9 – Los orgullos

Hay un lugar del mundo en el que los hombres se sienten orgullosos de su carencia de orgullo. Es verdad. Toman precauciones para nunca reconocer valor en los actos patrios, se cuidan mayormente de no andar regando por error palabras que honren la bravura de otros como ellos y hasta se avergüenzan colorándose cual fresas llegado el triste caso de que alguien los vea satisfechos por recordar hazañas que enaltecen su tierra. Quizá se alabe cada uno a sí mismo, pero arrogancia no es honor. Existen tales hombres y yo los he visto.
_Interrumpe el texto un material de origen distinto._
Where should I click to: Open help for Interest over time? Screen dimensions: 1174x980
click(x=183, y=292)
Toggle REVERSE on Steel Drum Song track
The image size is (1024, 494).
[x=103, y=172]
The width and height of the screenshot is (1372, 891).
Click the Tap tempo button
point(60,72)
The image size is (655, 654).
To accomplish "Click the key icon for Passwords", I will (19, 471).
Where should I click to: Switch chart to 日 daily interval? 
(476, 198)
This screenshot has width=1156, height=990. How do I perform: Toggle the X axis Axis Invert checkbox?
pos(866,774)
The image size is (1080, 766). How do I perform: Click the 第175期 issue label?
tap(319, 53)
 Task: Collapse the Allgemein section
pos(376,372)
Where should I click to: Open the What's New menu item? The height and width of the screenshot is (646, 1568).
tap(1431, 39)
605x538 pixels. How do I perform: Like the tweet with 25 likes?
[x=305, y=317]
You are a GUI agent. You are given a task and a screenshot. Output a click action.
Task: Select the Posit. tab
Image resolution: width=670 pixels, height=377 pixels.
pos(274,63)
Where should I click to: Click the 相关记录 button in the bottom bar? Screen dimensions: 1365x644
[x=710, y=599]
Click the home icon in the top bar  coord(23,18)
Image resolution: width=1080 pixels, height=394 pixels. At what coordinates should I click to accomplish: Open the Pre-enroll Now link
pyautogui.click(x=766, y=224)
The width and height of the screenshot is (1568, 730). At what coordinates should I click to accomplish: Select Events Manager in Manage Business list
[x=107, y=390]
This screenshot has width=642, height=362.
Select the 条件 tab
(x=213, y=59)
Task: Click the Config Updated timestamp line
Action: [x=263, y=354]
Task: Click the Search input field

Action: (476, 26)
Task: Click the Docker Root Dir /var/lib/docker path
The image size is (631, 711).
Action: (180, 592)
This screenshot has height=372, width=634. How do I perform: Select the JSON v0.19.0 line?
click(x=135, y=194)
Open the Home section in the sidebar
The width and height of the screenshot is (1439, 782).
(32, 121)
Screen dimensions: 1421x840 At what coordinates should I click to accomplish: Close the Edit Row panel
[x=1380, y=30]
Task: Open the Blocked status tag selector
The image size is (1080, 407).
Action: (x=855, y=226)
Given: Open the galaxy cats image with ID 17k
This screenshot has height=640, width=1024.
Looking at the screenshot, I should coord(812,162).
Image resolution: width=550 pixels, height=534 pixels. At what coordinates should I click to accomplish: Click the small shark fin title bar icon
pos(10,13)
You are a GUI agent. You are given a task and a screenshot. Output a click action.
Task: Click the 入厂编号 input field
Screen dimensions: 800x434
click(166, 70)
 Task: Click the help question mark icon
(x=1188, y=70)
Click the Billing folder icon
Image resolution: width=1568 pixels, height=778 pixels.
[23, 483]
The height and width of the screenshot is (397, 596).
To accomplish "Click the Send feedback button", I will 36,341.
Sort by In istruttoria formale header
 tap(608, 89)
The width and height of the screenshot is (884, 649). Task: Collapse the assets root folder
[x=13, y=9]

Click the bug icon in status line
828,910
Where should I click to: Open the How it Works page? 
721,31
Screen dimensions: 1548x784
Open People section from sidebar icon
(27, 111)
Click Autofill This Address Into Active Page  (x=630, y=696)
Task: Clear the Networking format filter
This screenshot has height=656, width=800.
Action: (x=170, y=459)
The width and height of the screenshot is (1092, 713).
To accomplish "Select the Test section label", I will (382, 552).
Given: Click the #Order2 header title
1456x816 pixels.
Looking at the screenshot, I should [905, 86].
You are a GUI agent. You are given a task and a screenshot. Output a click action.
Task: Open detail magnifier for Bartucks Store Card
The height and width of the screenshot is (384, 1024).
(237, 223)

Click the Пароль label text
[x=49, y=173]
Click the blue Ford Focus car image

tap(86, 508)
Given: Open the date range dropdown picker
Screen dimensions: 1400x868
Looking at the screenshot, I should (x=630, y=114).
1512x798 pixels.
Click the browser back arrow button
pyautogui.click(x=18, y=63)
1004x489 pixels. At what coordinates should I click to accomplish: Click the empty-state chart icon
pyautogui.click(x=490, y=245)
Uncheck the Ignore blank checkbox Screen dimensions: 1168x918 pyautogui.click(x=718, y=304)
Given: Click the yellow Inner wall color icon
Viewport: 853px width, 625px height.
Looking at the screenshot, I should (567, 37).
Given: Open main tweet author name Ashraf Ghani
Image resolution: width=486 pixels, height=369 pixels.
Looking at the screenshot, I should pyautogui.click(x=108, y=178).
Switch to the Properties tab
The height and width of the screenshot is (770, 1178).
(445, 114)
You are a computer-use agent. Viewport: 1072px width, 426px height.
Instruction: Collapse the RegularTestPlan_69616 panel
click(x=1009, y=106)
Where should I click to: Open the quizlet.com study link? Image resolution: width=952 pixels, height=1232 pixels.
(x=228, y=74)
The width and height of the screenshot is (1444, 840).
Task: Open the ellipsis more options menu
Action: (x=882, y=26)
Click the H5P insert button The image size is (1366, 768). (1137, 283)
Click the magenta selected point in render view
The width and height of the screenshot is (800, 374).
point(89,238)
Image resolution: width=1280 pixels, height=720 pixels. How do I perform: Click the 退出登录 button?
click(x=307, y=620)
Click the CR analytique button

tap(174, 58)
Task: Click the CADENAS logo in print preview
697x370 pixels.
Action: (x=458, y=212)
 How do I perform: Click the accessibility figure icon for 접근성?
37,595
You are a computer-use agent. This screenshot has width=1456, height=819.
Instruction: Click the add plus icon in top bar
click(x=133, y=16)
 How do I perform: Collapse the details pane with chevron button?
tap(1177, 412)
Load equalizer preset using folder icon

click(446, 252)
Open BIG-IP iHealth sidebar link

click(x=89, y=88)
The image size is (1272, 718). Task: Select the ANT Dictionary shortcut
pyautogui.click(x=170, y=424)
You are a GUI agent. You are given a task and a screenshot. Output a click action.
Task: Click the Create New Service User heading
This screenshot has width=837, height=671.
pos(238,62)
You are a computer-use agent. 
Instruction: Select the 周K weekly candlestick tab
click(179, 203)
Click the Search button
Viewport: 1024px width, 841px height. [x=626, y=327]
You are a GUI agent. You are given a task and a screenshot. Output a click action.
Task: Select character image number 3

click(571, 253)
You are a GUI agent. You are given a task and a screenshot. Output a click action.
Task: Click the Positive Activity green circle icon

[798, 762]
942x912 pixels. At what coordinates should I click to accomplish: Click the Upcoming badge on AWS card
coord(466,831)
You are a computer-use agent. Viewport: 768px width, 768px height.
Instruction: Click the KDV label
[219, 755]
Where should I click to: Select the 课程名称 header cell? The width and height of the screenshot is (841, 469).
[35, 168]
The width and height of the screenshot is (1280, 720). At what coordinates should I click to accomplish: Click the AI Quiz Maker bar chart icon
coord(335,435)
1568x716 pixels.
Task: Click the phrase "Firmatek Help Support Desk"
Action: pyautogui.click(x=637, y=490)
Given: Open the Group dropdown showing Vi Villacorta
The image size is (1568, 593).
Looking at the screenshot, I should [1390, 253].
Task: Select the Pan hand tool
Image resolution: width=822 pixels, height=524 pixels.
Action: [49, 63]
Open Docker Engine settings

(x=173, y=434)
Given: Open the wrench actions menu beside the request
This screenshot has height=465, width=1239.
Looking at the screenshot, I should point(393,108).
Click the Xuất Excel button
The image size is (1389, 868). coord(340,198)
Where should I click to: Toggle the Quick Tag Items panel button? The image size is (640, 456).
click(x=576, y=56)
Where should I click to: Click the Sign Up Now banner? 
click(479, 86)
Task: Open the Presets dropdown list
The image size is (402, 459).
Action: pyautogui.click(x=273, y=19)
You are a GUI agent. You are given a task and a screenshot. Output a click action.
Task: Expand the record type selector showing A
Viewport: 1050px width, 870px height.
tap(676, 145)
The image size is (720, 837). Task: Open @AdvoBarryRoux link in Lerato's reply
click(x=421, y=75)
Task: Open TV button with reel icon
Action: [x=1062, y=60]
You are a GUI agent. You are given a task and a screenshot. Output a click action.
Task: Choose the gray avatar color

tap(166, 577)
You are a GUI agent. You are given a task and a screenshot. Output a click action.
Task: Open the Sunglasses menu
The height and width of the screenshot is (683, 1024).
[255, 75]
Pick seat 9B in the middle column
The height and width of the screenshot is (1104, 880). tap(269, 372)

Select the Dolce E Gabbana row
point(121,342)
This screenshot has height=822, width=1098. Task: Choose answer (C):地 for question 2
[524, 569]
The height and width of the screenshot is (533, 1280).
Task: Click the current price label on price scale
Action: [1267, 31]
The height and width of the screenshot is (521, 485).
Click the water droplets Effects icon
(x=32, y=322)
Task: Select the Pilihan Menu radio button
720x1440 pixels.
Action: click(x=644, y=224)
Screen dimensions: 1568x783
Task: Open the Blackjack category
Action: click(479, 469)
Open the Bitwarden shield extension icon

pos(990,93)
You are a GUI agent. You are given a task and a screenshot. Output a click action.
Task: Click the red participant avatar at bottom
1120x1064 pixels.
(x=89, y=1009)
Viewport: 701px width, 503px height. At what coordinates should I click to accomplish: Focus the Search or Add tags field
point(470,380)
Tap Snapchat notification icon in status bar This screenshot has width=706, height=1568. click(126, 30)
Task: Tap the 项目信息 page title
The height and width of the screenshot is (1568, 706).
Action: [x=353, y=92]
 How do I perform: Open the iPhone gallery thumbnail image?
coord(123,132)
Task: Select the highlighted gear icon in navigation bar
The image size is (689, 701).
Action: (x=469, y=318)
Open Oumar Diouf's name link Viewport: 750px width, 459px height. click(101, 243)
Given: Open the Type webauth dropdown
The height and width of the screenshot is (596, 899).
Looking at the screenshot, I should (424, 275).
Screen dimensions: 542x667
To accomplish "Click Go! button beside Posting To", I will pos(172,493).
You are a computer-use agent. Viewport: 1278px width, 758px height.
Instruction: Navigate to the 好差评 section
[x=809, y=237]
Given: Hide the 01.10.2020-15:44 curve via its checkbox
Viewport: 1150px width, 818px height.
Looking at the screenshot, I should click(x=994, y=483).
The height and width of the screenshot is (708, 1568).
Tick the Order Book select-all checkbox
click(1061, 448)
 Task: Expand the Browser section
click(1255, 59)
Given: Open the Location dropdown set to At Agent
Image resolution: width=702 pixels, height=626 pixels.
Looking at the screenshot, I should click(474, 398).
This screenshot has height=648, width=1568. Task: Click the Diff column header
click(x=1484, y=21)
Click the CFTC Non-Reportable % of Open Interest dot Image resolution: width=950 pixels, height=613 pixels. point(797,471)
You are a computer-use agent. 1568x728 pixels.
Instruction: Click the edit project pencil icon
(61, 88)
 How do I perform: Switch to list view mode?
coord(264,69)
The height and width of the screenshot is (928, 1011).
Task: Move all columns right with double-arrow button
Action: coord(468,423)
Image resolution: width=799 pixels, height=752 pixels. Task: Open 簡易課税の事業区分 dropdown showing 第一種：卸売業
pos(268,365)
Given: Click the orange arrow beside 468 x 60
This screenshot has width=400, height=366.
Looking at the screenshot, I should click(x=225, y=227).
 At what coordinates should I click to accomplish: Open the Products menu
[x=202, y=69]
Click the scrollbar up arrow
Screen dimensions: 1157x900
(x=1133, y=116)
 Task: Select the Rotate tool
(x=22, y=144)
Celebran las banderas ajenas como participando en broma de un juego absurdo que han observado en otros lados, pero entierran la mirada si es suya la bandera que se iza. Clavan los ojos en esa tierra suya que tiene las entrañas plagadas de rencores que nunca reventaron, así como las patrias aledañas tienen los de ellos escondidos, también esperando. Qué vergüenza. En una ocasión escuché a uno de estos hombres hablar mal de otro, pues conocía la letra de una vieja canción que apestaba a nostalgia. En este lugar del mundo, la gente tiene prohibida la nostalgia. Dolor por el hogar. Y curiosamente es la prohibición la que apaga el hogar con dolor para que ya no crepite, que se arraigue el frío, y que nadie lo admire de lleno, la que se abalanza a plantar nuevos rencores a ver si ahora sí no revientan. Pues conviven estos hombres fantásticos con otros, feroces, descarados, que quieren reventarlo todo. Qué vergüenza. Nostálgicos perseguidos, nostálgicos escondidos, nostálgicos desbaratados. Es profunda la tristeza, un desprecio de sí mismos que les agria cualquier logro y les hace ceniza los acuerdos. Si algo llega a haber de eso, se lo atribuyen a la fortuna. Qué extraño lugar del mundo es éste, en el que los hombres aprendieron a despreciar la guerra prohibiendo aprender a apreciar la paz.